BEGIN RECORDS

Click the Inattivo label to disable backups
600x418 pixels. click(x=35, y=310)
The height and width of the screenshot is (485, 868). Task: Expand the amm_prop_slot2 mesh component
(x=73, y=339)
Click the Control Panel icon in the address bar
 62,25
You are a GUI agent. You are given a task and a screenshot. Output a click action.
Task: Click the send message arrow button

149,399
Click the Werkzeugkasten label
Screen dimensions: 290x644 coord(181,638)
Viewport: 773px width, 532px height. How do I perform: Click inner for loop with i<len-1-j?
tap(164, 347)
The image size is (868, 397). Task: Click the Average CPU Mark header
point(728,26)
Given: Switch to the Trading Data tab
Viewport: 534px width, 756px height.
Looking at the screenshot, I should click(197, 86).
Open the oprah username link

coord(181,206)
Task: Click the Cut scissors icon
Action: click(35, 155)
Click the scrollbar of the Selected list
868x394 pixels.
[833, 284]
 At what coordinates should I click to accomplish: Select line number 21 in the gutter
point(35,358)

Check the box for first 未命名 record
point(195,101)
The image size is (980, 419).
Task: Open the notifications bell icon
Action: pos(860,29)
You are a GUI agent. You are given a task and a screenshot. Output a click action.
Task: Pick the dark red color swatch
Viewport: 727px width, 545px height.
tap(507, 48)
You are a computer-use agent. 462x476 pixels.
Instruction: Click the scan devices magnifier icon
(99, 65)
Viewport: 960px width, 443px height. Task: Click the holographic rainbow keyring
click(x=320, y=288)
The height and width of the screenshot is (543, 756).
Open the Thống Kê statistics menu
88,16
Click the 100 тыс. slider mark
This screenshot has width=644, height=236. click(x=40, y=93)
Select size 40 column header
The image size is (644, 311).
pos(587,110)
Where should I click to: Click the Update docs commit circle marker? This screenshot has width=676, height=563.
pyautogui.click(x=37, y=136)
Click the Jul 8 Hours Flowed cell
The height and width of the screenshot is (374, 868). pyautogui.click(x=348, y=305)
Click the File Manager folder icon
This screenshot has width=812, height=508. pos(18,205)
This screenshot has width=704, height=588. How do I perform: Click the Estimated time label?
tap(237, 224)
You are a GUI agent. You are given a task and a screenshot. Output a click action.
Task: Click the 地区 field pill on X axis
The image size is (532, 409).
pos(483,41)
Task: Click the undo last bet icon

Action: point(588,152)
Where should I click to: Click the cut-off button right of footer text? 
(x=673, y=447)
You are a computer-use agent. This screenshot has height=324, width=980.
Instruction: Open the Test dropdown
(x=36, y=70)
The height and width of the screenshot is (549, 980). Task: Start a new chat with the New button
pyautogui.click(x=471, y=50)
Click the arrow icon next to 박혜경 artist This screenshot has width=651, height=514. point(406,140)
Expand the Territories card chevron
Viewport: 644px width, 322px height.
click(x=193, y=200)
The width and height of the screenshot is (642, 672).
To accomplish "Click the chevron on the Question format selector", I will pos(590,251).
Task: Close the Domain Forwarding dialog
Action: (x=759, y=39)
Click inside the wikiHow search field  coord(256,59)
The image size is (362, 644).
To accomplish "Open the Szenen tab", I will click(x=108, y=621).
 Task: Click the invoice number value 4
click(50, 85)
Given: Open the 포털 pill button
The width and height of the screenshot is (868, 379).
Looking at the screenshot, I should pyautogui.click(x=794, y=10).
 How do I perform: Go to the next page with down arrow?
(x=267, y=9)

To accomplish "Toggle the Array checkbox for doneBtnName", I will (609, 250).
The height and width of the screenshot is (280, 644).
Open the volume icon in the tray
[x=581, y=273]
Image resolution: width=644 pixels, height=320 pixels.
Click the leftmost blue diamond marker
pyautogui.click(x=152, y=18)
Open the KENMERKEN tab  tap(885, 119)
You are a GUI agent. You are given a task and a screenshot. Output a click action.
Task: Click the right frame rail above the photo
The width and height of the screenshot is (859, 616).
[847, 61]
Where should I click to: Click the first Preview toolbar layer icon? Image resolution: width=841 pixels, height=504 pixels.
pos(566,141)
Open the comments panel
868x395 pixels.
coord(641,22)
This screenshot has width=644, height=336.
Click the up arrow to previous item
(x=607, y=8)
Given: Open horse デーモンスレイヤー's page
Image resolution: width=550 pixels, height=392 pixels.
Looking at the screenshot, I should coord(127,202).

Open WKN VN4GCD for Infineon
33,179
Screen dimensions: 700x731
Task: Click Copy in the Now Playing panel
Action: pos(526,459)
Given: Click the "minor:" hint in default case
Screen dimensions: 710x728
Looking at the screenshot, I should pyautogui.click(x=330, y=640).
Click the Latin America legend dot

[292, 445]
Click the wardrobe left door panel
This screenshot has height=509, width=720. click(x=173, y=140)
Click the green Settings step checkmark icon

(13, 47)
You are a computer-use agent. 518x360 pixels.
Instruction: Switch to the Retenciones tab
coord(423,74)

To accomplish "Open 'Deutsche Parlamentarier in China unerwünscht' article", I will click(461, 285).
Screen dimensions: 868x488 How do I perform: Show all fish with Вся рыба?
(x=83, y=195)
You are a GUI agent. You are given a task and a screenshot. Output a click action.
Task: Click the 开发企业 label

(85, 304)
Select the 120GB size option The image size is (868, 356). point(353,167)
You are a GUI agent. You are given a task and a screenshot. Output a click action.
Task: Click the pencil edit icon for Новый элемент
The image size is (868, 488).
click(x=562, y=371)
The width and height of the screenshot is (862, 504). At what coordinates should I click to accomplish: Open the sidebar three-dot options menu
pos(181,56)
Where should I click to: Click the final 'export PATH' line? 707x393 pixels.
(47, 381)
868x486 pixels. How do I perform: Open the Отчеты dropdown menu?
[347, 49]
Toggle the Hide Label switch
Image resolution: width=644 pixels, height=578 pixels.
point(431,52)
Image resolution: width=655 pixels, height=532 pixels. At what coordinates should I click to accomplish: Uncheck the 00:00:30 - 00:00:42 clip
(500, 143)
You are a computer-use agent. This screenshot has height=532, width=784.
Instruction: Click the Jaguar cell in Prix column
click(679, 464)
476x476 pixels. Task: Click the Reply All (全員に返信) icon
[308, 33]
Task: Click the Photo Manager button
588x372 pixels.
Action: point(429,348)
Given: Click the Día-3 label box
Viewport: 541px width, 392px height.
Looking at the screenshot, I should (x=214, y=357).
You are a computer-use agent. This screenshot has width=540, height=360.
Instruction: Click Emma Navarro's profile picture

END RECORDS

● PROBLEM REQUIREMENTS: Each line above with the string "computer" should be reported in full.

● RESPONSE TO THIS TASK:
You are a computer-use agent. 462x476 pixels.
You are a computer-use agent. This screenshot has height=324, width=980.
You are a computer-use agent. 518x360 pixels.
You are a computer-use agent. This screenshot has height=532, width=784.
You are a computer-use agent. This screenshot has width=540, height=360.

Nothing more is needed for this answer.